Dia memastikan bahwa Kemenkeu bakal memberikan pendampingan secara hukum, kepada tiga orang pegawai DJP, yang terlibat dalam kasus tersebut.
"Kalau saya ditanya, kenapa kamu akan mendampingi secara hukum? Itu kan masih pegawai (Kementerian) Keuangan," kata Purbaya di Jakarta, Rabu, 14 Januari 2026.
- [Mohammad Yudha Prasetya]
Dia menjelaskan, alasan Kemenkeu akan tetap memberikan pendampingan hukum kepada para pegawai DJP yang menjadi tersangka di kasus tersebut, adalah karena status mereka masih sebagai pegawai Kementerian Keuangan.
"Sebelum dia diputuskan bersalah di pengadilan, dia masih bagian (Kementerian) Keuangan," ujar Purbaya.
Meski demikian, Purbaya berjanji bahwa pihaknya tidak akan melakukan intervensi apapun dalam proses penanganan perkara oleh pihak KPK di kasus tersebut.
"Jadi kita mendampingi terus, tapi tidak ada intervensi dalam pengertian saya datang ke mereka, stop ini, stop itu," ujarnya.
Diketahui, sebelumnya Direktur Penyuluhan, Pelayanan, dan Hubungan Masyarakat DJP, Rosmauli mengatakan, pihaknya menghormati dan mendukung langkah hukum yang dilakukan KPK, termasuk dalam langkah penggeledahan kantor DJP tersebut.
"DJP menghormati dan mendukung langkah KPK dalam menjalankan tugas penegakan hukum," kata Rosmauli dalam keterangannya, Selasa, 13 Januari 2026.
Dia menambahkan, DJP Kemenkeu juga akan bersikap kooperatif dengan KPK, dalam memberikan informasi yang diperlukan dalam pemeriksaan pada kasus korupsi tersebut.
"Sehubungan dengan kegiatan penggeledahan oleh penyidik KPK di lingkungan DJP, kami bersikap kooperatif dan siap memberikan dukungan yang diperlukan sepenuhnya sesuai ketentuan," ujarnya.

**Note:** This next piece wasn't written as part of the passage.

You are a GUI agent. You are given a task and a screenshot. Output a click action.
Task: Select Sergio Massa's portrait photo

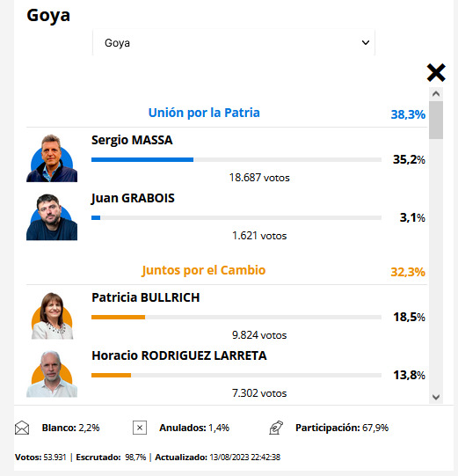tap(52, 158)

Sebagai informasi, KPK telah menetapkan 5 orang tersangka terkait kasus suap pengurangan nilai pajak, yang terjadi di Kantor Pelayanan Pajak (KPP) Madya Jakarta Utara. Tiga dari lima orang tersangka itu merupakan pegawai pada Kantor Pelayanan Pajak (KPP) Madya Jakarta Utara, yang juga telah ditetapkan sebagai tersangka kasus korupsi oleh KPK.
Laporan KPK menyebut bahwa terdapat dugaan kebocoran pajak mencapai hampir Rp 60 miliar, dalam kasus yang turut melibatkan PT Wanatiara Persada (WP) tersebut.